I write this as midnight approaches and the calendar flips to the new Day of Infamy. I am thinking, as are many others, of where I was and what I felt on September 11, 2001, when I first heard that airplanes had struck the World Trade Center's towers.

I was in the basement of the Duke Divinity School's library, attending to my duties as copy editor of Church History, the journal of the American Society for Church History. Adam Zele, the book review editor, hung up the telephone, his face pale. Someone had just called to tell him: Two planes had hit the towers. Another was headed for the Pentagon.

At first I did not believe Adam's news. Surely his informant was wrong—or pulling a sick prank.

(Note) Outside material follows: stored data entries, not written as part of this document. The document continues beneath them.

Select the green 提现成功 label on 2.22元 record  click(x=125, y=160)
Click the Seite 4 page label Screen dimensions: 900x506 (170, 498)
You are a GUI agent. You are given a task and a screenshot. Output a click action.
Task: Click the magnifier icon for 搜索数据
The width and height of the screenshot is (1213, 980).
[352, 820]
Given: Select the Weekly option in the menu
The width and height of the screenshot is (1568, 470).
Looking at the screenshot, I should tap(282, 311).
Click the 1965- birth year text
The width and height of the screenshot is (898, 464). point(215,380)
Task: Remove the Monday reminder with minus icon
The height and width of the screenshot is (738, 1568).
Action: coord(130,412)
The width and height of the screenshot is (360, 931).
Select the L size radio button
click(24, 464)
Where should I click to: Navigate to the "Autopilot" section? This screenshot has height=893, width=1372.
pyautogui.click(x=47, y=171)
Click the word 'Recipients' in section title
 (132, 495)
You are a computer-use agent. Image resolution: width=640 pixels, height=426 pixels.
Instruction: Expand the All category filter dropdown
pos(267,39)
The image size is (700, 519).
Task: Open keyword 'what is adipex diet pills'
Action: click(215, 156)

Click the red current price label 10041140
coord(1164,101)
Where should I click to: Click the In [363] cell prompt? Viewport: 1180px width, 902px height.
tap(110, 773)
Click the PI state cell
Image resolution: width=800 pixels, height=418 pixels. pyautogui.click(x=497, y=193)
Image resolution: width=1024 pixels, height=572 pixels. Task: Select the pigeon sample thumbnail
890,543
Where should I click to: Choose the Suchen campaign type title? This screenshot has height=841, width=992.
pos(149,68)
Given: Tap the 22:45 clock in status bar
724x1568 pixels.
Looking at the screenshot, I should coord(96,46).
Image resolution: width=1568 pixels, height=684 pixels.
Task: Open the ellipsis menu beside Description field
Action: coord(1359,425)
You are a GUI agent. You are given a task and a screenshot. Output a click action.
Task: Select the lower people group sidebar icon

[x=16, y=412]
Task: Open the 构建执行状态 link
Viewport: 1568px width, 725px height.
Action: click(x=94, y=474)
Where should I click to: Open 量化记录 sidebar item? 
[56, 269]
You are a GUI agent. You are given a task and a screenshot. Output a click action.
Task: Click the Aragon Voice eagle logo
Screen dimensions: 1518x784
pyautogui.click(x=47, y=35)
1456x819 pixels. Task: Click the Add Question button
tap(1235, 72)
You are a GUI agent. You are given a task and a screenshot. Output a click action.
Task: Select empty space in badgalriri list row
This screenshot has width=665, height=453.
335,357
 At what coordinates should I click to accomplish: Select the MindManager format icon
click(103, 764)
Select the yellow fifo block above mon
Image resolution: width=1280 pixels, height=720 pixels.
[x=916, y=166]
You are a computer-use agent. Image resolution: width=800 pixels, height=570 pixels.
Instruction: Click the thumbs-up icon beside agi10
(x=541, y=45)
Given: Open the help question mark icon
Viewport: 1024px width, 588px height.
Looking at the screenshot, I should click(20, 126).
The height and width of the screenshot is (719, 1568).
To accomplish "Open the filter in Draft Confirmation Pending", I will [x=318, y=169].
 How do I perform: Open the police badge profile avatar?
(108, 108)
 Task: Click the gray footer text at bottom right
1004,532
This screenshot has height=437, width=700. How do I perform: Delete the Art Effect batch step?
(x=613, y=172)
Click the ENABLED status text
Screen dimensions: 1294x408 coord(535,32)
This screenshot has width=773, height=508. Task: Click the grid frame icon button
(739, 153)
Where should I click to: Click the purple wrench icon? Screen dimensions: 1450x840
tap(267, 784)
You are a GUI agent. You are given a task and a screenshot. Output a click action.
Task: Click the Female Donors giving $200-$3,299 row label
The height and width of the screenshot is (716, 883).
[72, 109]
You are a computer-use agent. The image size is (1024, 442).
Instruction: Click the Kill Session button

But soon I was sitting wordlessly in a darkened film theater at Duke's Bryan student center, with hundreds of other stunned students. In a matter of minutes, we found ourselves bonded into a single disbelieving community of horror.

We watched the footage replayed again and again. We heard the confused reports. Gradually these moved to a consensus: This was the work of terrorists. And terrorists who were not political radicals only, but Holy Warriors. These were men whose hatred of America had boiled up into a blind conviction that God willed their heinous acts.

In those first hours of shock, when all of my insides felt like they had sunk irretrievably to the bottom of my gut, the event seemed a freak—a deed with no parallel.

In the weeks and months after, journalists, professors, and other would-be ...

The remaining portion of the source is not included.